■ TASK DESCRIPTION
Give back the records in full, with every line exactly as it was.

**** RECORDS TO USE ****

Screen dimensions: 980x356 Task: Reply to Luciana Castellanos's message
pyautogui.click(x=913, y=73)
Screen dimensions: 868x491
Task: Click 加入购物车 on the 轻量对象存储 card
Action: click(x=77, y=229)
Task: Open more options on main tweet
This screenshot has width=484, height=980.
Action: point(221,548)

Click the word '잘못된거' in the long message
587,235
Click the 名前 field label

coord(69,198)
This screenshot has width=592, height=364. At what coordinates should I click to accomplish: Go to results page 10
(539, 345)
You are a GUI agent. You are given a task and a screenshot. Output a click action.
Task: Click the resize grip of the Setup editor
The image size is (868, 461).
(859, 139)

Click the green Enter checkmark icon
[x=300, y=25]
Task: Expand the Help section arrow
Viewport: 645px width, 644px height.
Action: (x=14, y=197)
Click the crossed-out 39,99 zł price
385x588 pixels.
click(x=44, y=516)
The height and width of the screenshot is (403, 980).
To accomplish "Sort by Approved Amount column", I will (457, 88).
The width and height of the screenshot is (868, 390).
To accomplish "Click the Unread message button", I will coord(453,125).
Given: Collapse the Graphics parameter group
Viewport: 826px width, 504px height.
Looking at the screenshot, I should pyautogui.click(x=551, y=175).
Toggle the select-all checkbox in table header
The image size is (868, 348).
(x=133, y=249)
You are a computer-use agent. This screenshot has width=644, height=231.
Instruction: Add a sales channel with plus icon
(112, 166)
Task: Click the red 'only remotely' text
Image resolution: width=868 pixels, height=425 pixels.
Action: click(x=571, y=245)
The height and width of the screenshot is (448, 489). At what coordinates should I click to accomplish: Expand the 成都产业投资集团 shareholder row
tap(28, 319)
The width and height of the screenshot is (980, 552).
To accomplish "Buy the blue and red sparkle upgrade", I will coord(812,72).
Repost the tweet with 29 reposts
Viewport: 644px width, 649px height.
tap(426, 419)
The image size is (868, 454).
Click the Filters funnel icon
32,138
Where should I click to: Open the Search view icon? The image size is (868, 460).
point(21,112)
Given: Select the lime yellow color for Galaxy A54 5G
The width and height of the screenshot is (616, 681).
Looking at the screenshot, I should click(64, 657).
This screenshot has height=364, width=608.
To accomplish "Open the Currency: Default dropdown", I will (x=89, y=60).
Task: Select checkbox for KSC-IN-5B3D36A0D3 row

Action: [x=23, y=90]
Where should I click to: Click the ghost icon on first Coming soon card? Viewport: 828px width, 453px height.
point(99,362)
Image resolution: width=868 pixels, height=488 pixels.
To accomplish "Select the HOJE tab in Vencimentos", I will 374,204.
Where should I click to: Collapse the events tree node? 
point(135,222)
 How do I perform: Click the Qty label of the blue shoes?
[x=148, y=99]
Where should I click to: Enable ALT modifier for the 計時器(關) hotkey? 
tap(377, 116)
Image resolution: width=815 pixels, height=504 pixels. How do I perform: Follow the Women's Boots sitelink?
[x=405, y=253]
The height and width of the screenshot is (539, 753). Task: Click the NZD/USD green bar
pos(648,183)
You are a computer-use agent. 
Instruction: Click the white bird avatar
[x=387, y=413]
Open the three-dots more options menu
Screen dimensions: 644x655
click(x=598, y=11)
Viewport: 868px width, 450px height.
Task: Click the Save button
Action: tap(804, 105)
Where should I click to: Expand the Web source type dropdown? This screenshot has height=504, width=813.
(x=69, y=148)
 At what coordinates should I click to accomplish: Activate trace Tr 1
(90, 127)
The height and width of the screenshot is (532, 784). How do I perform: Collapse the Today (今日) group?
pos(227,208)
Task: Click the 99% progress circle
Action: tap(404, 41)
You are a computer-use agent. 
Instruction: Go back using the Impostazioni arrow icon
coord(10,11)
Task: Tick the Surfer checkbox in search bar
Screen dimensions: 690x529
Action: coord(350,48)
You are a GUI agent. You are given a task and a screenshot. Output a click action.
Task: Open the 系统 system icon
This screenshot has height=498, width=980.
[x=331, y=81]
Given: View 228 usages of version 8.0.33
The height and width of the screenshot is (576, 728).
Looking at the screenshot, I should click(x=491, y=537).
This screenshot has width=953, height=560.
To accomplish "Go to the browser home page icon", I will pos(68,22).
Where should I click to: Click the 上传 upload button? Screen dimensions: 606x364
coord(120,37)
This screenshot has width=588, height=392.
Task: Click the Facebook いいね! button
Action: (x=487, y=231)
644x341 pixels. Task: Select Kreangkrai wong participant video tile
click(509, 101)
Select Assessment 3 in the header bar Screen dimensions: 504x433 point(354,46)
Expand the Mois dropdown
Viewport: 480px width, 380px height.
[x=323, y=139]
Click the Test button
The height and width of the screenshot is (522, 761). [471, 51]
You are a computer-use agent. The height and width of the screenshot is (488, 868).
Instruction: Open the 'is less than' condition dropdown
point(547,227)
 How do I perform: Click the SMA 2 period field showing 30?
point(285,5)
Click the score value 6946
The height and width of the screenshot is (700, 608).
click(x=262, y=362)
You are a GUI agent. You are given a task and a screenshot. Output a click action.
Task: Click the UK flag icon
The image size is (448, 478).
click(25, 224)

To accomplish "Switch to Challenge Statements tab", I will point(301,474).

****

■ EXERCISE RESPONSE
Screen dimensions: 980x356 Task: Reply to Luciana Castellanos's message
pyautogui.click(x=913, y=73)
Screen dimensions: 868x491
Task: Click 加入购物车 on the 轻量对象存储 card
Action: click(x=77, y=229)
Task: Open more options on main tweet
This screenshot has width=484, height=980.
Action: point(221,548)

Click the word '잘못된거' in the long message
587,235
Click the 名前 field label

coord(69,198)
This screenshot has width=592, height=364. At what coordinates should I click to accomplish: Go to results page 10
(539, 345)
You are a GUI agent. You are given a task and a screenshot. Output a click action.
Task: Click the resize grip of the Setup editor
The image size is (868, 461).
(859, 139)

Click the green Enter checkmark icon
[x=300, y=25]
Task: Expand the Help section arrow
Viewport: 645px width, 644px height.
Action: (x=14, y=197)
Click the crossed-out 39,99 zł price
385x588 pixels.
click(x=44, y=516)
The height and width of the screenshot is (403, 980).
To accomplish "Sort by Approved Amount column", I will (457, 88).
The width and height of the screenshot is (868, 390).
To accomplish "Click the Unread message button", I will coord(453,125).
Given: Collapse the Graphics parameter group
Viewport: 826px width, 504px height.
Looking at the screenshot, I should pyautogui.click(x=551, y=175).
Toggle the select-all checkbox in table header
The image size is (868, 348).
(x=133, y=249)
You are a computer-use agent. This screenshot has width=644, height=231.
Instruction: Add a sales channel with plus icon
(112, 166)
Task: Click the red 'only remotely' text
Image resolution: width=868 pixels, height=425 pixels.
Action: click(x=571, y=245)
The height and width of the screenshot is (448, 489). At what coordinates should I click to accomplish: Expand the 成都产业投资集团 shareholder row
tap(28, 319)
The width and height of the screenshot is (980, 552).
To accomplish "Buy the blue and red sparkle upgrade", I will coord(812,72).
Repost the tweet with 29 reposts
Viewport: 644px width, 649px height.
tap(426, 419)
The image size is (868, 454).
Click the Filters funnel icon
32,138
Where should I click to: Open the Search view icon? The image size is (868, 460).
point(21,112)
Given: Select the lime yellow color for Galaxy A54 5G
The width and height of the screenshot is (616, 681).
Looking at the screenshot, I should click(64, 657).
This screenshot has height=364, width=608.
To accomplish "Open the Currency: Default dropdown", I will (x=89, y=60).
Task: Select checkbox for KSC-IN-5B3D36A0D3 row

Action: [x=23, y=90]
Where should I click to: Click the ghost icon on first Coming soon card? Viewport: 828px width, 453px height.
point(99,362)
Image resolution: width=868 pixels, height=488 pixels.
To accomplish "Select the HOJE tab in Vencimentos", I will 374,204.
Where should I click to: Collapse the events tree node? 
point(135,222)
 How do I perform: Click the Qty label of the blue shoes?
[x=148, y=99]
Where should I click to: Enable ALT modifier for the 計時器(關) hotkey? 
tap(377, 116)
Image resolution: width=815 pixels, height=504 pixels. How do I perform: Follow the Women's Boots sitelink?
[x=405, y=253]
The height and width of the screenshot is (539, 753). Task: Click the NZD/USD green bar
pos(648,183)
You are a computer-use agent. 
Instruction: Click the white bird avatar
[x=387, y=413]
Open the three-dots more options menu
Screen dimensions: 644x655
click(x=598, y=11)
Viewport: 868px width, 450px height.
Task: Click the Save button
Action: tap(804, 105)
Where should I click to: Expand the Web source type dropdown? This screenshot has height=504, width=813.
(x=69, y=148)
 At what coordinates should I click to accomplish: Activate trace Tr 1
(90, 127)
The height and width of the screenshot is (532, 784). How do I perform: Collapse the Today (今日) group?
pos(227,208)
Task: Click the 99% progress circle
Action: tap(404, 41)
You are a computer-use agent. 
Instruction: Go back using the Impostazioni arrow icon
coord(10,11)
Task: Tick the Surfer checkbox in search bar
Screen dimensions: 690x529
Action: coord(350,48)
You are a GUI agent. You are given a task and a screenshot. Output a click action.
Task: Open the 系统 system icon
This screenshot has height=498, width=980.
[x=331, y=81]
Given: View 228 usages of version 8.0.33
The height and width of the screenshot is (576, 728).
Looking at the screenshot, I should click(x=491, y=537).
This screenshot has width=953, height=560.
To accomplish "Go to the browser home page icon", I will pos(68,22).
Where should I click to: Click the 上传 upload button? Screen dimensions: 606x364
coord(120,37)
This screenshot has width=588, height=392.
Task: Click the Facebook いいね! button
Action: (x=487, y=231)
644x341 pixels. Task: Select Kreangkrai wong participant video tile
click(509, 101)
Select Assessment 3 in the header bar Screen dimensions: 504x433 point(354,46)
Expand the Mois dropdown
Viewport: 480px width, 380px height.
[x=323, y=139]
Click the Test button
The height and width of the screenshot is (522, 761). [471, 51]
You are a computer-use agent. The height and width of the screenshot is (488, 868).
Instruction: Open the 'is less than' condition dropdown
point(547,227)
 How do I perform: Click the SMA 2 period field showing 30?
point(285,5)
Click the score value 6946
The height and width of the screenshot is (700, 608).
click(x=262, y=362)
You are a GUI agent. You are given a task and a screenshot. Output a click action.
Task: Click the UK flag icon
The image size is (448, 478).
click(25, 224)

To accomplish "Switch to Challenge Statements tab", I will point(301,474).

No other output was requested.